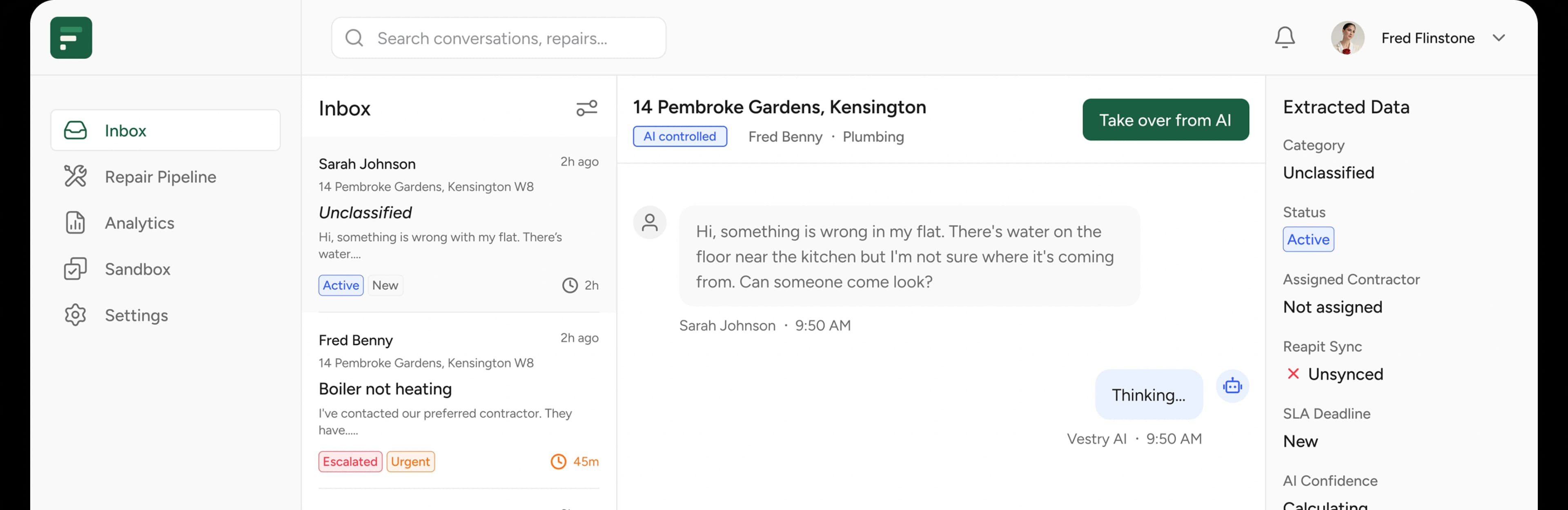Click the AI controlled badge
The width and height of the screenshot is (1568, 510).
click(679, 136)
==
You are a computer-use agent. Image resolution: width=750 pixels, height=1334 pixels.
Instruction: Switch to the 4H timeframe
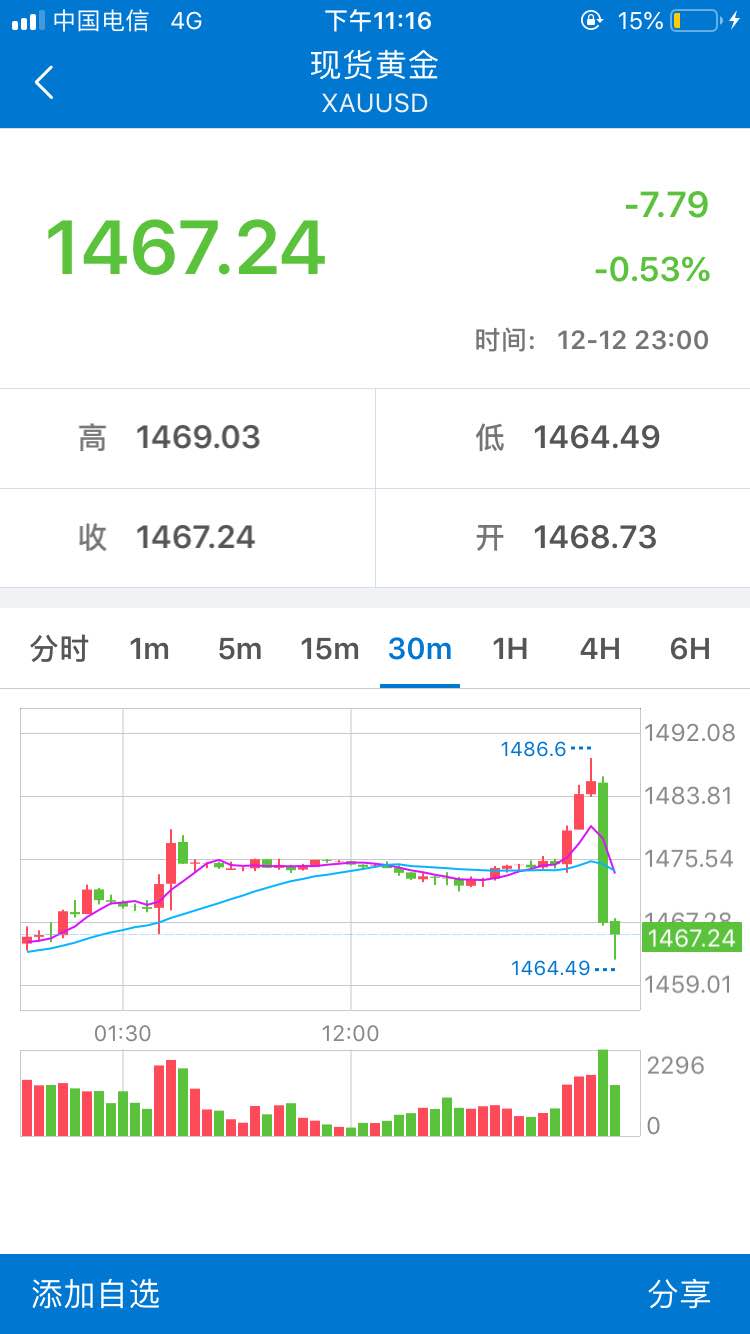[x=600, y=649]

EXERCISE PROMPT.
Convert the stretch of records from the line that contains "Click the AI controlled badge" through the line that contains "click(679, 136)" into a Markdown table with the columns Row and Line, skipping any blank lines. Leave the pictures out of the table.

RESULT.
| Row | Line |
|---|---|
| 1 | Click the AI controlled badge |
| 2 | The width and height of the screenshot is (1568, 510). |
| 3 | click(679, 136) |